## THE EXERCISE:
Which lines in the records below contain the string "Task"? Copy each of them.

----- ENTRIES -----

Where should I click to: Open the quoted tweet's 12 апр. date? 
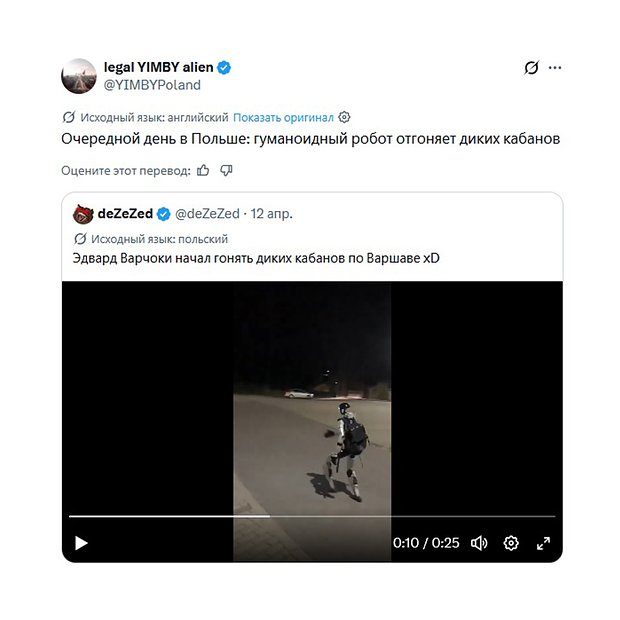[272, 214]
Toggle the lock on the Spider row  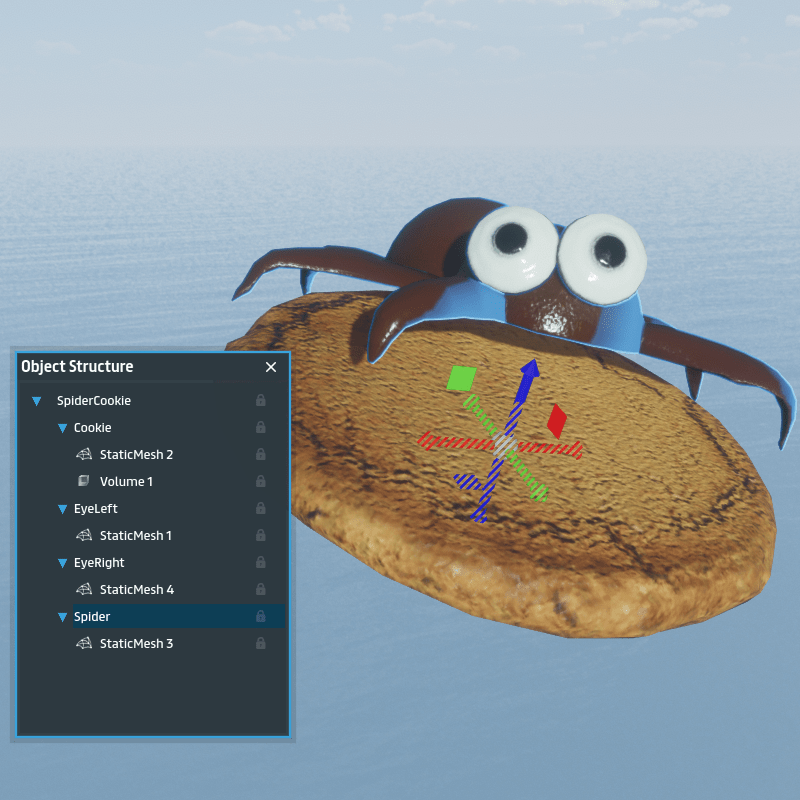[261, 617]
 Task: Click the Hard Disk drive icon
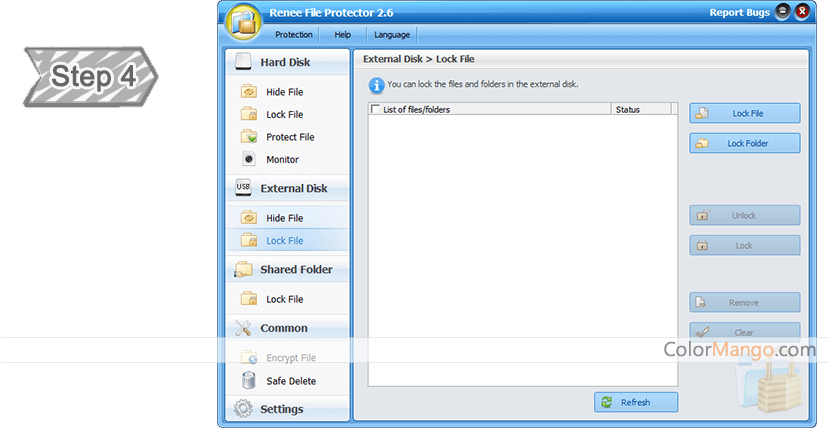point(243,62)
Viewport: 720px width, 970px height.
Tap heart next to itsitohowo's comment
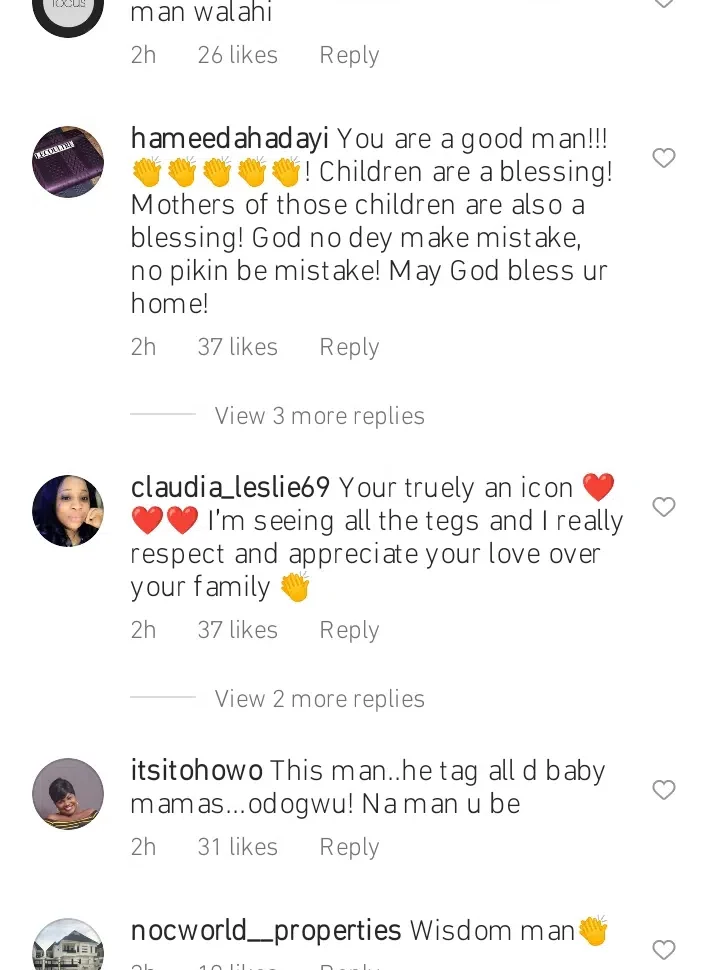point(664,790)
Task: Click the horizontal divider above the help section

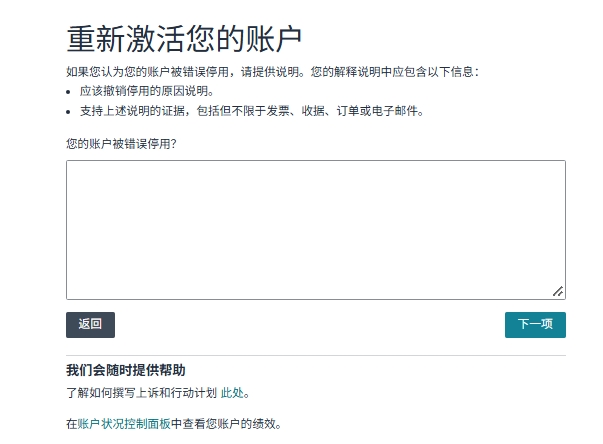Action: [x=316, y=356]
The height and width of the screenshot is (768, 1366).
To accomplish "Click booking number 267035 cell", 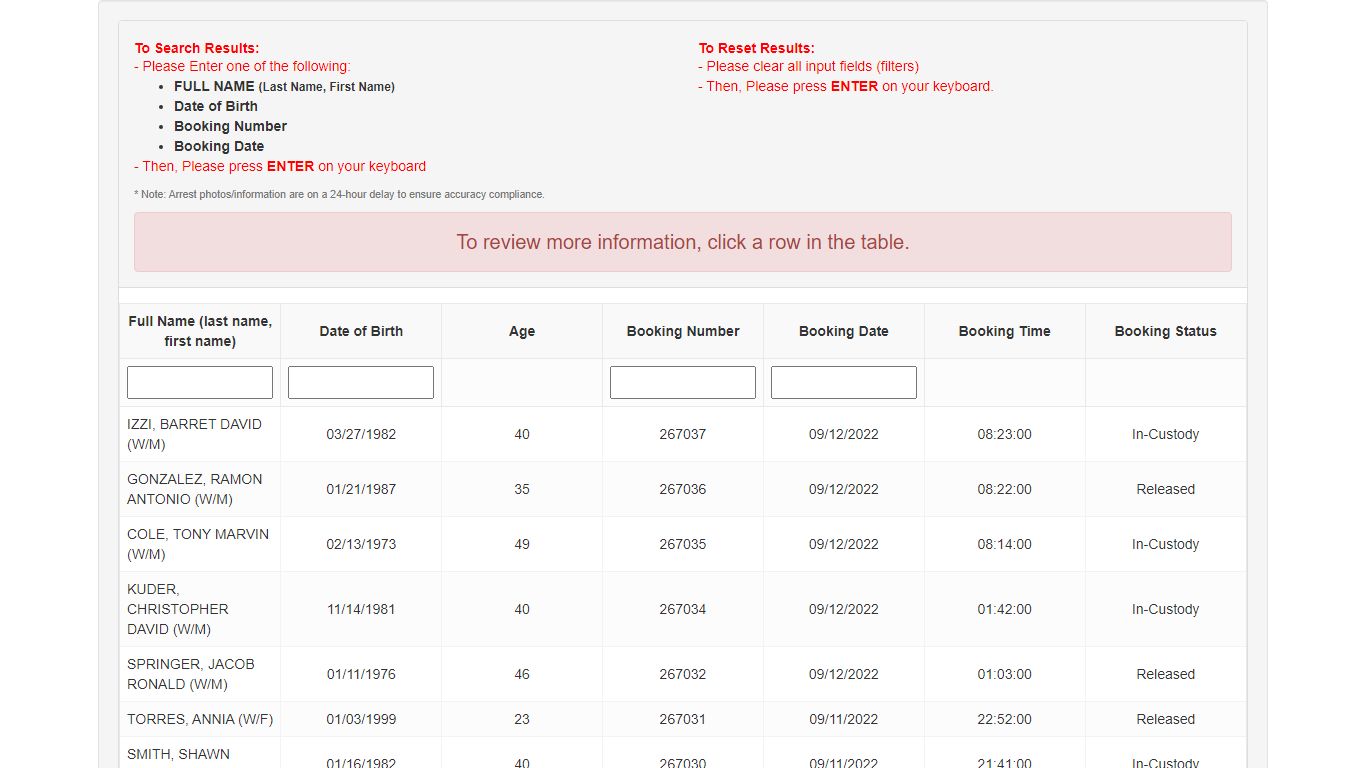I will pos(683,544).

-----

## FINAL RESULT:
 Task: Click the Hard Disk drive icon
Task: Click the horizontal divider above the help section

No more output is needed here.